──────── Texte fourni ────────

Intervention de Olivier Véran

Réunion du mercredi 17 octobre 2018 à 9h35
Commission des affaires sociales

Photo issue du site de l'Assemblée nationale ou de WikipediaOlivier Véran, rapporteur général :

Depuis un peu plus de dix ans, les établissements de santé se voient accorder des autorisations pour certains types de prise en charge, notamment la chirurgie carcinologique, dite « lourde ». Ces autorisations sont fondées sur des critères de qualité, de sécurité, mais surtout d'activité, tenant compte de seuils.

Le rapport de Guy Vallancien a démontré il y a une quinzaine d'années que lorsqu'une équipe n'a pas suffisamment de pratique en chirurgie cancérologique, le risque de complications pour le patient opéré augmente de façon sensible. Des seuils ont donc été mis en place dans les établissements de santé, ce qui a permis, avec une politique d'accompagnement des établissements, une concentration des plateaux techniques susceptibles d'opérer les malades atteints d'un cancer. Beaucoup d'établissements qui opéraient des patients ne le font plus.

Toutefois, cela n'est pas suffisant. Il faut savoir que, pour le cancer du sein, et pour ne citer que celui-ci, 4 % à 5 % des patientes, soit 2 000 femmes, sont encore opérées dans des centres qui ne disposent pas d'une autorisation, et dont l'activité est insuffisante pour garantir la sécurité et la qualité des soins. Sur 500 centres hospitaliers accueillant des patientes atteintes d'un cancer du sein, une centaine ne sont pas autorisés à le faire.

Or, avec le développement sur l'ensemble du territoire des centres de lutte contre le cancer et l'organisation de plateaux techniques dotés d'équipes très expérimentées et matures dans la prise en charge du cancer, il existe une offre. De surcroît, il ne s'agit pas d'une prise en charge en urgence, comme dans le cas d'une infection virale, puisque plusieurs semaines peuvent s'écouler entre le moment où l'indication chirurgicale est posée et l'intervention. Toute patiente peut donc être orientée. Elle peut aussi, si elle hésite sur le choix de la filière de soins, prendre conseil auprès du centre de lutte contre le cancer.

──────── Listing présenté ────────

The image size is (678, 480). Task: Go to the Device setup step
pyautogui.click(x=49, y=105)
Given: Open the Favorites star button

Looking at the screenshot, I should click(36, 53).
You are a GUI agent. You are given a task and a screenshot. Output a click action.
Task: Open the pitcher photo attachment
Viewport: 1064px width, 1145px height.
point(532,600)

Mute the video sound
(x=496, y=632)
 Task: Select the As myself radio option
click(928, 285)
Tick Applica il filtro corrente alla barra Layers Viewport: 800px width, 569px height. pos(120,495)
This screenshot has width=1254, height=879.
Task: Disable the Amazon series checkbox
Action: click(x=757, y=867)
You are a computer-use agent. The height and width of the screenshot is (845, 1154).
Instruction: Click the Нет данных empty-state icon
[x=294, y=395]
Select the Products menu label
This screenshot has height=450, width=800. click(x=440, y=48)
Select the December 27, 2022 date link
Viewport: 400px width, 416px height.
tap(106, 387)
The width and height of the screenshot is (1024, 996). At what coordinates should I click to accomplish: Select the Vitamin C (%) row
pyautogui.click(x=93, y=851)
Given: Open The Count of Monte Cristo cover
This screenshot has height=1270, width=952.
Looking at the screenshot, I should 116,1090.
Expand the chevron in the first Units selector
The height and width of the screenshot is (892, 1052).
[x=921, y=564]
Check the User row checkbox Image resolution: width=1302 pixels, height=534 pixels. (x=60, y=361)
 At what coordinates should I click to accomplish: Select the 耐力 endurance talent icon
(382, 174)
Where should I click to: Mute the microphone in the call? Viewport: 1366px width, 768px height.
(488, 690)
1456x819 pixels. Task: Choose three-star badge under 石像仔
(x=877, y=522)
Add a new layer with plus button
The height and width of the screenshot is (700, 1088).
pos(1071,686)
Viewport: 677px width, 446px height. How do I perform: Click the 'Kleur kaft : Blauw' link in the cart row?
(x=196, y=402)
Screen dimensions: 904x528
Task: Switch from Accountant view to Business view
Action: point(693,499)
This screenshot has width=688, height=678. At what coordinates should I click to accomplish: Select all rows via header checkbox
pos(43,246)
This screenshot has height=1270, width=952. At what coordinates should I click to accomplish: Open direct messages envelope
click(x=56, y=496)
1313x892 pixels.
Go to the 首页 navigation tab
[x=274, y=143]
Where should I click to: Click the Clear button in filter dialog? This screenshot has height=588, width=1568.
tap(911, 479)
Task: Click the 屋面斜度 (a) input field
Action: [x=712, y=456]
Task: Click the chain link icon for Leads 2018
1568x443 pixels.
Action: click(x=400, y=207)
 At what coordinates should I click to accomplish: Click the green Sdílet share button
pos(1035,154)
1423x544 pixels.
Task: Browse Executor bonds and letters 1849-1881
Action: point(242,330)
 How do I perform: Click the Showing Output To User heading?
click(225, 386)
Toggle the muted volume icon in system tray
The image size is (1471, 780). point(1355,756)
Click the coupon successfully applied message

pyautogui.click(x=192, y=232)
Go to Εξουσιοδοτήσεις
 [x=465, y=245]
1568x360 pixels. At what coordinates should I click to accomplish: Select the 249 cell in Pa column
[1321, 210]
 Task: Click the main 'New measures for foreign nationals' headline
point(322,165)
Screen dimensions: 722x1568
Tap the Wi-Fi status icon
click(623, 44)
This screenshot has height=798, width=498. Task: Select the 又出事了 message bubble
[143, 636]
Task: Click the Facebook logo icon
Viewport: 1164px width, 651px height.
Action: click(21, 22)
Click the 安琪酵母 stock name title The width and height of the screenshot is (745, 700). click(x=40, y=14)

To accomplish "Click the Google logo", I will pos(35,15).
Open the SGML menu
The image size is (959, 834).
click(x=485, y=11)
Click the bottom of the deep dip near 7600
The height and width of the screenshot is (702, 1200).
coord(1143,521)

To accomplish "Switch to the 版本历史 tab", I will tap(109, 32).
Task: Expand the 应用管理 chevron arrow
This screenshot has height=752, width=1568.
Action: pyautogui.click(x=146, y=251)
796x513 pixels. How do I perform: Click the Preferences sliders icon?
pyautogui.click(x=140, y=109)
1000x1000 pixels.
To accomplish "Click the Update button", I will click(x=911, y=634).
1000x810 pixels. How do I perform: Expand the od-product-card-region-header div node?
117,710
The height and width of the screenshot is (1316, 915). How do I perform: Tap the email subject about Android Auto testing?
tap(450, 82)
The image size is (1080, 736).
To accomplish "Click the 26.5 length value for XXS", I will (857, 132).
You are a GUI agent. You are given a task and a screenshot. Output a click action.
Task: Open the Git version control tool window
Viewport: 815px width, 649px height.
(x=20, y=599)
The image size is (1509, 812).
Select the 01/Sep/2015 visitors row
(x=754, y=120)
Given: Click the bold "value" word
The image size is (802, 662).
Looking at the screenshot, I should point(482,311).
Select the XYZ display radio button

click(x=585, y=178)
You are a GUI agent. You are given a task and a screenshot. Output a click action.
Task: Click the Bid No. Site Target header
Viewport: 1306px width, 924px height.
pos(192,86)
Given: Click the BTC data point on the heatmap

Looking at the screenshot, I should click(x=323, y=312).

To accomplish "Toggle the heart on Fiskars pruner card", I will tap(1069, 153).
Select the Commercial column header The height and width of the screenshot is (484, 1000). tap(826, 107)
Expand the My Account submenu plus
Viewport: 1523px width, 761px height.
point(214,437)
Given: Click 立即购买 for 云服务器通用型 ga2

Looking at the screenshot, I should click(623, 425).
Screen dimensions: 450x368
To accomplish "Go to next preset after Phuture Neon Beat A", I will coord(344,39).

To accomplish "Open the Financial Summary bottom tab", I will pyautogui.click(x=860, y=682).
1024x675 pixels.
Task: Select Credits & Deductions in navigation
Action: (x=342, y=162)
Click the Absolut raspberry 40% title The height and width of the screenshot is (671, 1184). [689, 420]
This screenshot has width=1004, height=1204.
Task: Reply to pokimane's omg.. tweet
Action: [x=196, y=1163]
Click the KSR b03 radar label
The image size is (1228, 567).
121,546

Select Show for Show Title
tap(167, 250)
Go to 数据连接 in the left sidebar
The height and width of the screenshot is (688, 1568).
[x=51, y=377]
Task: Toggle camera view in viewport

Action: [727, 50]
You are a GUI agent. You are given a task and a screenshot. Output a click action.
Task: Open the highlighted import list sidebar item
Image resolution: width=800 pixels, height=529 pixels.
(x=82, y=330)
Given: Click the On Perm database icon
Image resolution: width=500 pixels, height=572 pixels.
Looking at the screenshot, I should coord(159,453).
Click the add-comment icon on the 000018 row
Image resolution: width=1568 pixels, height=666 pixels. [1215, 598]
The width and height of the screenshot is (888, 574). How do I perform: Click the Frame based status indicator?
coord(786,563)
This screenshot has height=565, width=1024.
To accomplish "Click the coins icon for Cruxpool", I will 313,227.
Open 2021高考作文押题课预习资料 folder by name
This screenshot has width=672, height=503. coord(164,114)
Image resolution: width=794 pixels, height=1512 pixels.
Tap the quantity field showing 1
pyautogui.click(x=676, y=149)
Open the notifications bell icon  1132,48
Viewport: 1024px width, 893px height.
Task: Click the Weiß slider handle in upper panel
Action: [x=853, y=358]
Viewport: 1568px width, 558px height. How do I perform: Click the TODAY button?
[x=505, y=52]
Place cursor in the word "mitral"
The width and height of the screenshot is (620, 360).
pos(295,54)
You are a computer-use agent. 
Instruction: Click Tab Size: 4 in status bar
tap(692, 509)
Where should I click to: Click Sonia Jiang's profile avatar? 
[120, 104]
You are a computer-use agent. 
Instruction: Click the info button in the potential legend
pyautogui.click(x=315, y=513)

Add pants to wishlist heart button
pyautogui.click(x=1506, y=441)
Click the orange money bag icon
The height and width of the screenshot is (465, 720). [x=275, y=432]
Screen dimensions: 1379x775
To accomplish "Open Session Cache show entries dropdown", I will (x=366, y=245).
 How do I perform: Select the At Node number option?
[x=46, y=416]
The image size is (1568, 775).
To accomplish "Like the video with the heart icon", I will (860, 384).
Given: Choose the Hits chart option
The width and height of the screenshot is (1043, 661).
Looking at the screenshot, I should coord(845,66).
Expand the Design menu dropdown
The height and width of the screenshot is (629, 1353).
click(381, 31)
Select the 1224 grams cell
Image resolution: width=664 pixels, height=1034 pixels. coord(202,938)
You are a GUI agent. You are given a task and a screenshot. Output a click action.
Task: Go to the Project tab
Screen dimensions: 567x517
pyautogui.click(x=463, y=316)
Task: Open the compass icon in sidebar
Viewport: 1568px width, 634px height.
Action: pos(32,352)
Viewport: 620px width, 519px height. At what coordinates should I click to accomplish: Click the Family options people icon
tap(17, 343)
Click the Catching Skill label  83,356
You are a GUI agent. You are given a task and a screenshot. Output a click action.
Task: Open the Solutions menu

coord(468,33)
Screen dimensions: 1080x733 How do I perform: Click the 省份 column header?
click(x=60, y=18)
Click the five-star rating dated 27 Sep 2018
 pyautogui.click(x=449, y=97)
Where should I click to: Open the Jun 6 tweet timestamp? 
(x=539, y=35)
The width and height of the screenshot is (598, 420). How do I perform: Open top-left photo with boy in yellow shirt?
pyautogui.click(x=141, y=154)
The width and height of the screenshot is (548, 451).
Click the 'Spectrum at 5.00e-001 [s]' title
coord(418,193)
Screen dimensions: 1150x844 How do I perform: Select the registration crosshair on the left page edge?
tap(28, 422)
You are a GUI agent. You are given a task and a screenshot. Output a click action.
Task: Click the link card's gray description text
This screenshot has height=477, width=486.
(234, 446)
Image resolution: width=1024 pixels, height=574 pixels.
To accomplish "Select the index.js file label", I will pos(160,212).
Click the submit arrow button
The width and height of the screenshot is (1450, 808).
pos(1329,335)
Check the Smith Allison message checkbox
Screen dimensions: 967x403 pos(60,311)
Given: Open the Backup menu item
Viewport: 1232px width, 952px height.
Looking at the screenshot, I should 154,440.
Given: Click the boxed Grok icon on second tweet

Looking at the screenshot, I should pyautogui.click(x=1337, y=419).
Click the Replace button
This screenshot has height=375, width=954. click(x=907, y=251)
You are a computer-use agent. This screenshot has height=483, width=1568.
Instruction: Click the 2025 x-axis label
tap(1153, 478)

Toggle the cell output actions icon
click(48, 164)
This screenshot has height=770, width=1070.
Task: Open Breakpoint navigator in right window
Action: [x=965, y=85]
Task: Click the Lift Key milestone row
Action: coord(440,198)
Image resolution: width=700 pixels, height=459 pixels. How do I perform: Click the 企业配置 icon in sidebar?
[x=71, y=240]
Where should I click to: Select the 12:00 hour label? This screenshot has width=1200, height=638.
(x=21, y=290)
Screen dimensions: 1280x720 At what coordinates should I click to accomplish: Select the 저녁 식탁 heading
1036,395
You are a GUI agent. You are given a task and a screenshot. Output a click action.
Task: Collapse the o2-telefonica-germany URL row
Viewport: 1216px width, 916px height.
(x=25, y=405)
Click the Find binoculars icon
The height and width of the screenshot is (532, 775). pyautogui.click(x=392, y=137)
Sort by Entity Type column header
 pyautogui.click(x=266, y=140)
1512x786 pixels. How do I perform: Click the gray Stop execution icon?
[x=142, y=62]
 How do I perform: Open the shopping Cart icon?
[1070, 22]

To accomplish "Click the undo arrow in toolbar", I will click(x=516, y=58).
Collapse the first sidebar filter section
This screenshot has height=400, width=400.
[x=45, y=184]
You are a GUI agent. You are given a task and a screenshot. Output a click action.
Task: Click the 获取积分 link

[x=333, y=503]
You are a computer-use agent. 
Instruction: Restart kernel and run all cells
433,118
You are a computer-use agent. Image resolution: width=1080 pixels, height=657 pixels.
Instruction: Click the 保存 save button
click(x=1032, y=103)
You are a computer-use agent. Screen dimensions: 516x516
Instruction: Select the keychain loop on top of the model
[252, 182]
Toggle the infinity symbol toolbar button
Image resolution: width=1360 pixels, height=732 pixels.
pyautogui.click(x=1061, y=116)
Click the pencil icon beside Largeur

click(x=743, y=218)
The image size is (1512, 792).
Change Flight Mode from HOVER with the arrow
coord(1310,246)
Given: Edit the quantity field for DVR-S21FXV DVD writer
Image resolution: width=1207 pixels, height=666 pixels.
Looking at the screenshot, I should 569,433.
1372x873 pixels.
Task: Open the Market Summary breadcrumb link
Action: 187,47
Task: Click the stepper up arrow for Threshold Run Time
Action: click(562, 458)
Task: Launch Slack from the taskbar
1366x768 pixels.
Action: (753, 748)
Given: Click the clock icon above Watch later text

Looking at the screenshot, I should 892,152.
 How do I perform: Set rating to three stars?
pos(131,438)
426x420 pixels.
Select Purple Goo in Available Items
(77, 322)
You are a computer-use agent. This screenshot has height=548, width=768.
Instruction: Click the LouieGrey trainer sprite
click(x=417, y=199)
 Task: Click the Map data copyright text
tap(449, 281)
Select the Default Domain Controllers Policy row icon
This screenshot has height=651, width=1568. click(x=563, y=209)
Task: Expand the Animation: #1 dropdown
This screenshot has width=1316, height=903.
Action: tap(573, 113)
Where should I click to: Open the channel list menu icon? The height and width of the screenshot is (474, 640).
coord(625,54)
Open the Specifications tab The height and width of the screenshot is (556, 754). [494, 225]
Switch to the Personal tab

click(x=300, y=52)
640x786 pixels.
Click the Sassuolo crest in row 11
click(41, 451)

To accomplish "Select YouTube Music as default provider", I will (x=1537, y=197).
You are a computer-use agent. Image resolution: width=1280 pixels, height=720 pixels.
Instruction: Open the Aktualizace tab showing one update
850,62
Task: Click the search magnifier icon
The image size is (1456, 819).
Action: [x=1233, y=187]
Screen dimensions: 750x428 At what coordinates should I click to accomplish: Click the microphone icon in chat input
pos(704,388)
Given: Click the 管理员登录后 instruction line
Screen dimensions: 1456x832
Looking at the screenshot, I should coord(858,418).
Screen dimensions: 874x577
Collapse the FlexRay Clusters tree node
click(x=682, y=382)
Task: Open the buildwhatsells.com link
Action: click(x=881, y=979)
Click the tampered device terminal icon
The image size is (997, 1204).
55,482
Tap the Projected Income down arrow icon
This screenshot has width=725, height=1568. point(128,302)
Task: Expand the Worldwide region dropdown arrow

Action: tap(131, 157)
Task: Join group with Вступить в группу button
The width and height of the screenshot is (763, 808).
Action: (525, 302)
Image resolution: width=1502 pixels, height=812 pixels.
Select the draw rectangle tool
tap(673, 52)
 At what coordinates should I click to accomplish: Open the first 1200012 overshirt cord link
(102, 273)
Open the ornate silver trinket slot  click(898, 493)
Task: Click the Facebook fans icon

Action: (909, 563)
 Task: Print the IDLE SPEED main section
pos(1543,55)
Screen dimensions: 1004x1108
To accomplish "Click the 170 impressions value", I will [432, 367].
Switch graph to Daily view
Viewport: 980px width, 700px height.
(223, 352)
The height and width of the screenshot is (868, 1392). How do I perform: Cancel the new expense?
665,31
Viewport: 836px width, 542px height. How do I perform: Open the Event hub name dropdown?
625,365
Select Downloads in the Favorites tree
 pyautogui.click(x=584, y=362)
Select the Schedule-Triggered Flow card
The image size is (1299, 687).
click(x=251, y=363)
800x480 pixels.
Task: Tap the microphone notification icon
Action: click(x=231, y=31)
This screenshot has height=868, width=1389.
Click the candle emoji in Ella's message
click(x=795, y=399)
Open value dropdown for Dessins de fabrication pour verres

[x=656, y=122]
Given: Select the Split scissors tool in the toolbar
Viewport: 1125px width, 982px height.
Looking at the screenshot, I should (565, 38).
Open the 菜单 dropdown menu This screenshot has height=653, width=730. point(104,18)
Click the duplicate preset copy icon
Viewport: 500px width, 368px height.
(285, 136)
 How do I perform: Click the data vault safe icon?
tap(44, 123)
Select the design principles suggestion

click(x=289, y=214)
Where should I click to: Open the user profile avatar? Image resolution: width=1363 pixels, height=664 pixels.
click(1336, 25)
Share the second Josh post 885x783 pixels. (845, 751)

────────

[Votre objectif]
Prolongez l'intervention sur les seuils d'activité en chirurgie du cancer en reprenant après sa dernière phrase.

[Résultat obtenu]
Les conséquences sont importantes. Il est attesté que la mortalité à un an et à deux ans après la chirurgie d'un cancer du sein est multipliée par 2, voire par 2,5, si la patiente a été opérée dans un centre qui n'avait pas une activité suffisante.

Or on constate qu'il n'y a pas de communication aujourd'hui entre la main gauche, qui accorde l'autorisation, et la main droite, qui finance : un établissement qui n'est pas autorisé à exercer cette activité continue de percevoir les financements qui y sont liés.

Cet amendement ne vise en aucun cas à dérembourser le patient, qui n'y est pour rien et qui n'a de surcroît aucun moyen de savoir si l'équipe qui va l'opérer est autorisée à le faire – il arrive que celle-ci ne le sache pas non plus.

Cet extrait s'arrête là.